■ **Tasks for this exercise**
[a] Reproduce the passage of the Little Foxes post between "This idea of" and "matter of time.", inclusive.
[b] In one to three sentences, explain why, according to the Little Foxes post, some people in fundyland conclude they might as well give up and live a life of debauchery.

====== Article ======

The Little Foxes

Like most spiritual ideas in fundyland, the Little Foxes Theory begins by yanking a couple of verse from the surrounding passage and doing them no small amount of violence. Apparently the best way to understand this bit of Scripture is that in the middle of writing out some spicy love poetry, the author suddenly takes a break to write a brief essay on why little sins like not tucking in your shirt lead to bigger ones like not wearing a shirt at all. It certainly makes perfect sense that right after penning the words “let me see thy countenance, let me hear thy voice; for sweet is thy voice, and thy countenance is comely” that the time is ripe for a bit of moralistic guilt-tripping.

Watever its questionable exegetical roots, there is no question that the “little foxes” concept has taken firm root in fundyland and then grown into quite a warped and twisted shape. For the way this principle is often taught is that as long as one takes care to obsess over the minutia of life then the larger sins will never even be a temptation. If you dress right, listen to the right music, never say “golly,” or watch The Simpsons on TV then there’s almost no chance at all of you smoking pot or getting your girlfriend pregnant. Almost.

This idea of keeping the little things in order to thwart the larger sins also informs the sermon habits of many fundyland pastors who honestly believe that as long as they are keeping kids from running in the hallways and keeping their parents from reading the NIV that they have nothing to fear from the sins of lust, and greed, and pride. It’s a very tidy notion that is not at all bothered by its complete disconnection from reality.

The real tragedy here is that oftentimes people in fundyland are led to believe that if they cannot “win” over the temptation to listen to rock n’ roll or wear more than one earring per ear that they might as well give up and live a life of debauchery. After all, what’s the difference? The little foxes are going to get you. It’s only a matter of time.

It’s just like Solomon says in the very next verse: “My beloved is mine, and I am his: he feedeth among the lilies.” I know it sounds a lot like more love poetry but I’m sure that is somehow related to the topic at hand. You just have to know how to look.

99 thoughts on “The Little Foxes”

    1. That’s why we have the M-O-g standing in the gap making up the hedge so that those little foxes don’t get in. Besides we know it’s those little foxes who dress like harlots that are to blame for all the sexual sin in the fundy camp. I mean just look at all the problem one little fifteen yr old fox can cause the entire movement.

====== Dataset extract ======

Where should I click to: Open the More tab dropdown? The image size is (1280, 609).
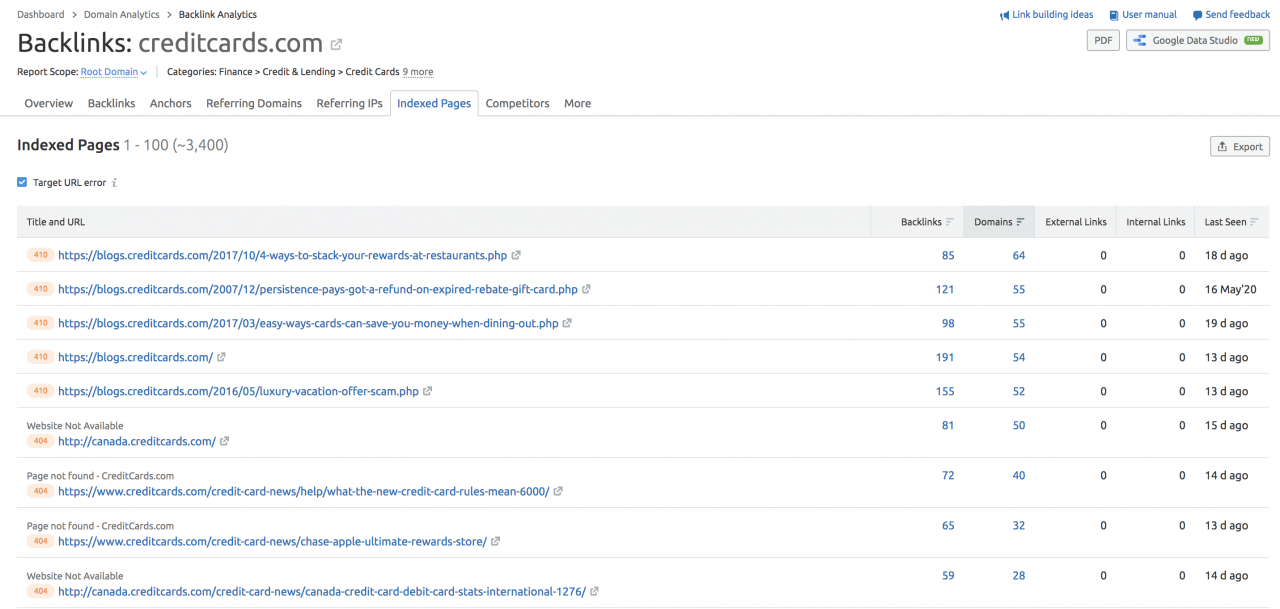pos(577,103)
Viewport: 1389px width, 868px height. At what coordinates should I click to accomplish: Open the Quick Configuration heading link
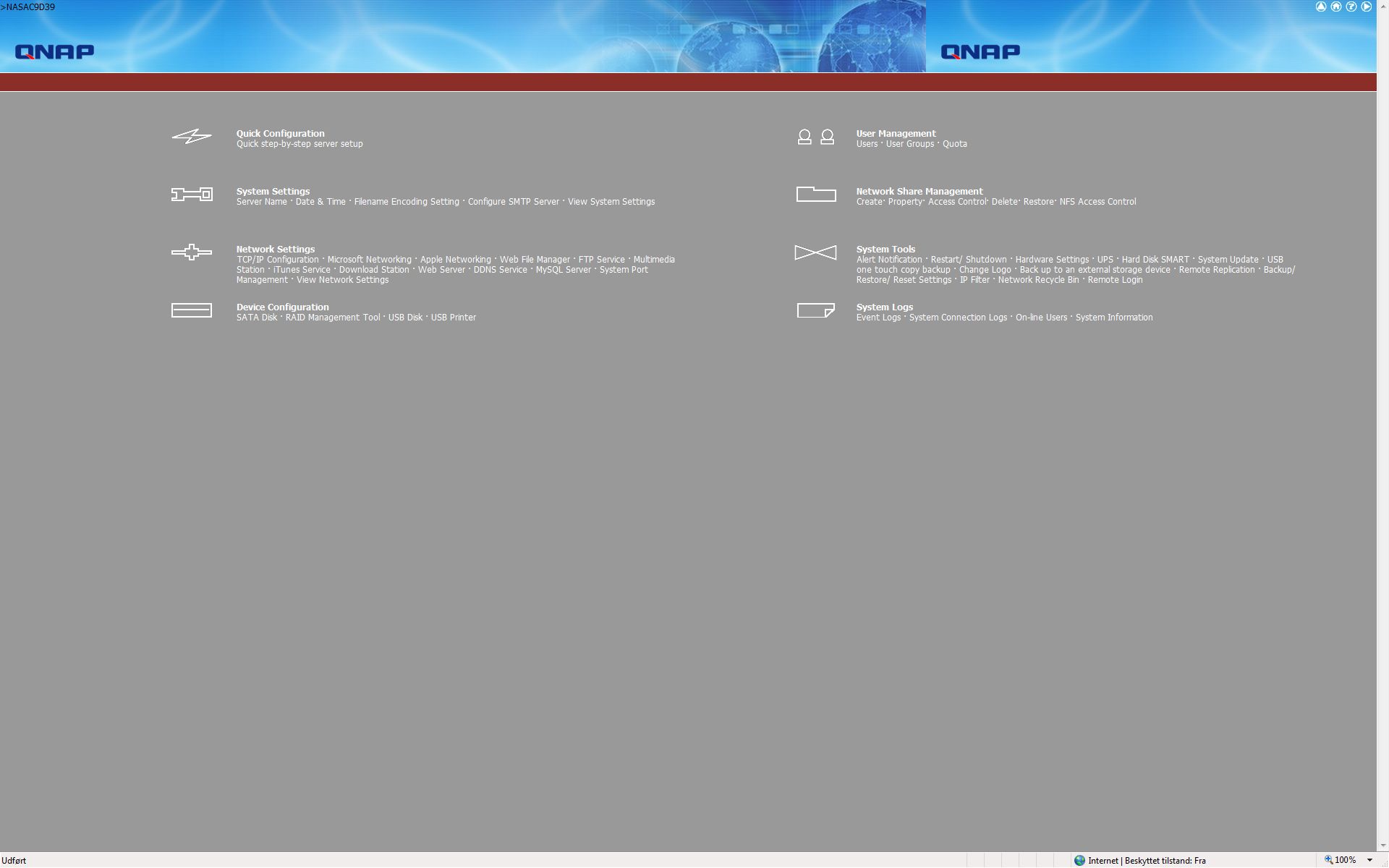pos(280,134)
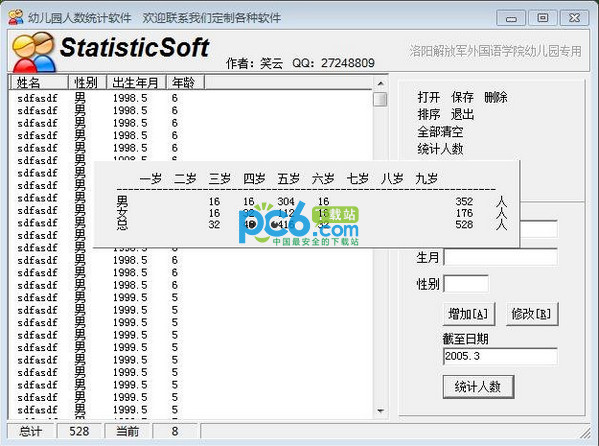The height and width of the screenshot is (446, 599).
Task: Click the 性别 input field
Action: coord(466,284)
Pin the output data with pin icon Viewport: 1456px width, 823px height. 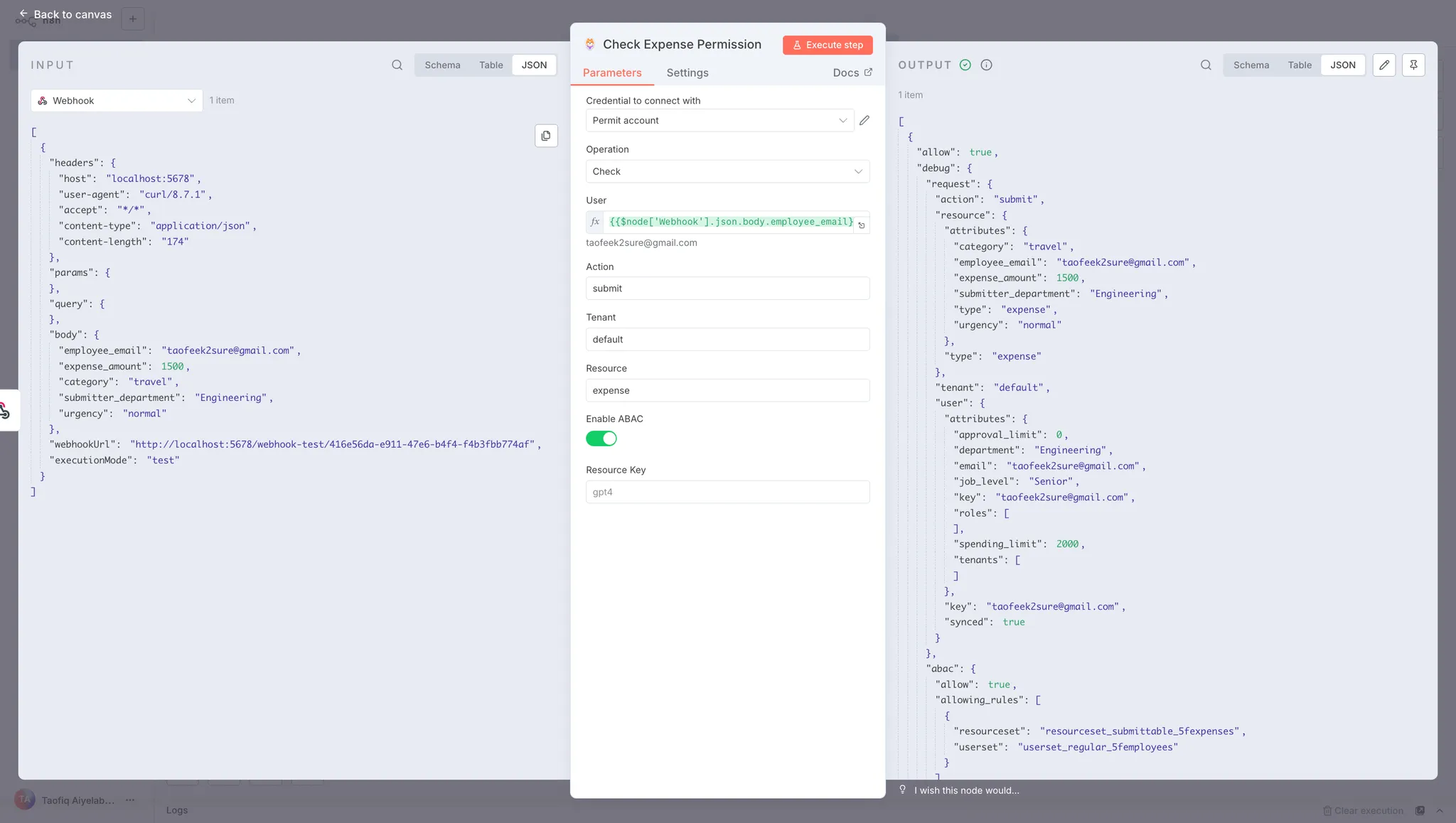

======

■ **Outputs in order**
[a]
This idea of keeping the little things in order to thwart the larger sins also informs the sermon habits of many fundyland pastors who honestly believe that as long as they are keeping kids from running in the hallways and keeping their parents from reading the NIV that they have nothing to fear from the sins of lust, and greed, and pride. It’s a very tidy notion that is not at all bothered by its complete disconnection from reality.

The real tragedy here is that oftentimes people in fundyland are led to believe that if they cannot “win” over the temptation to listen to rock n’ roll or wear more than one earring per ear that they might as well give up and live a life of debauchery. After all, what’s the difference? The little foxes are going to get you. It’s only a matter of time.

[b] They are led to believe that failing to "win" over small temptations, like listening to rock n' roll or wearing more than one earring per ear, means the little foxes are going to get them anyway. Since it is only a matter of time, they see no difference in giving up.